Jobs was at kind of a low point in his career in 1995, despite being proud of the work being done at pNeXT. He'd lost control of Apple in a power struggle with John Scully, and saw that company, his baby, sliding into mediocrity and was on an eventual crash-and-burn glide slope. He admits in the interview that NeXT is too small and too specialized to have an impact on the future of computing. He admits that he was out-maneuvered at Apple and felt somewhat powerless to turn anything around.
Of course we now know within 18 months of this interview Steve sold NeXT to Apple in return for stock options, and then used his stock position to leverage himself back into leadership of the company. He turned Apple upside down, launching the iPod, iTunes, iMac, iPad, and everything we know Apple for today. Apple was mere weeks away from bankruptcy in 1996, and instead has become the largest market-cap company in the world.

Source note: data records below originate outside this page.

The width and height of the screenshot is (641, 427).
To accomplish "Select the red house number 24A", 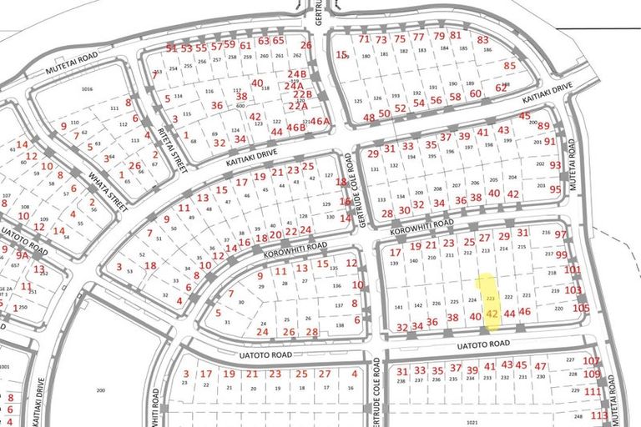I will click(x=293, y=86).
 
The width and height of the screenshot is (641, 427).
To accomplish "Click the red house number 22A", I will click(x=299, y=106).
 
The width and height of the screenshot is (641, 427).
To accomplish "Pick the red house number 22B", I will click(x=301, y=95).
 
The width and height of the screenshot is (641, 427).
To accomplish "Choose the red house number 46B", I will click(x=296, y=128).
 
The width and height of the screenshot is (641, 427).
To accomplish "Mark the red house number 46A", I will click(x=320, y=122).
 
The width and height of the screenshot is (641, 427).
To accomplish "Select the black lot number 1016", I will click(x=86, y=89).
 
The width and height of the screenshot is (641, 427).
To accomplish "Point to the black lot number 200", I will click(x=102, y=390).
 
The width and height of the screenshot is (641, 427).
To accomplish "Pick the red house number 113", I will click(x=598, y=414).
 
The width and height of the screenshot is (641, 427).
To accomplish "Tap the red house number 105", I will click(x=581, y=308).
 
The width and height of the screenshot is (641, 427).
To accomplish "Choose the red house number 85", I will click(x=510, y=65).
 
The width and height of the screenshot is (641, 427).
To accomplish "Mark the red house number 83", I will click(x=482, y=40).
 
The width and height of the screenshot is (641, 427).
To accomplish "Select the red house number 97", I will click(x=560, y=235).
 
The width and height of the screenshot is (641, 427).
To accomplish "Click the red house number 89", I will click(x=543, y=126).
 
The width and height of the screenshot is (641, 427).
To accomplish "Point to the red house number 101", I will click(x=572, y=270).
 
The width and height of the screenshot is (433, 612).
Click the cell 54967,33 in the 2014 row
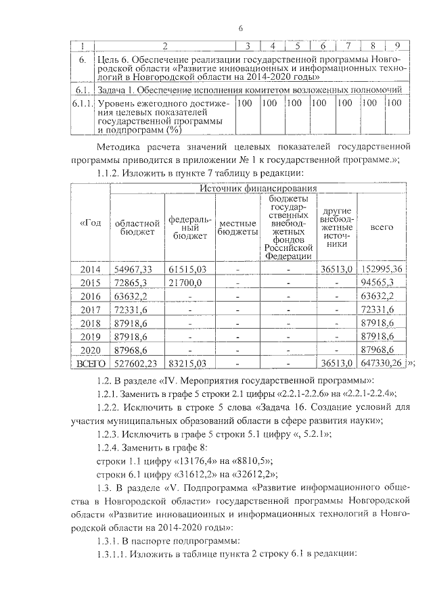click(134, 269)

The interview is fascinating. Steve is almost humble, incredibly bright, and very dismissive of Apple's then-current leadership (and sadly, now again after his death). The interviewer asks him about the future of computing, which he sees as the Internet and e-commerce (I know, an easy bet by 1995). Steve discusses the "vision thing" and why Microsoft is the McDonalds of computing. He discusses why making products that change people's lives is important.
The man could be difficult but man he was brilliant.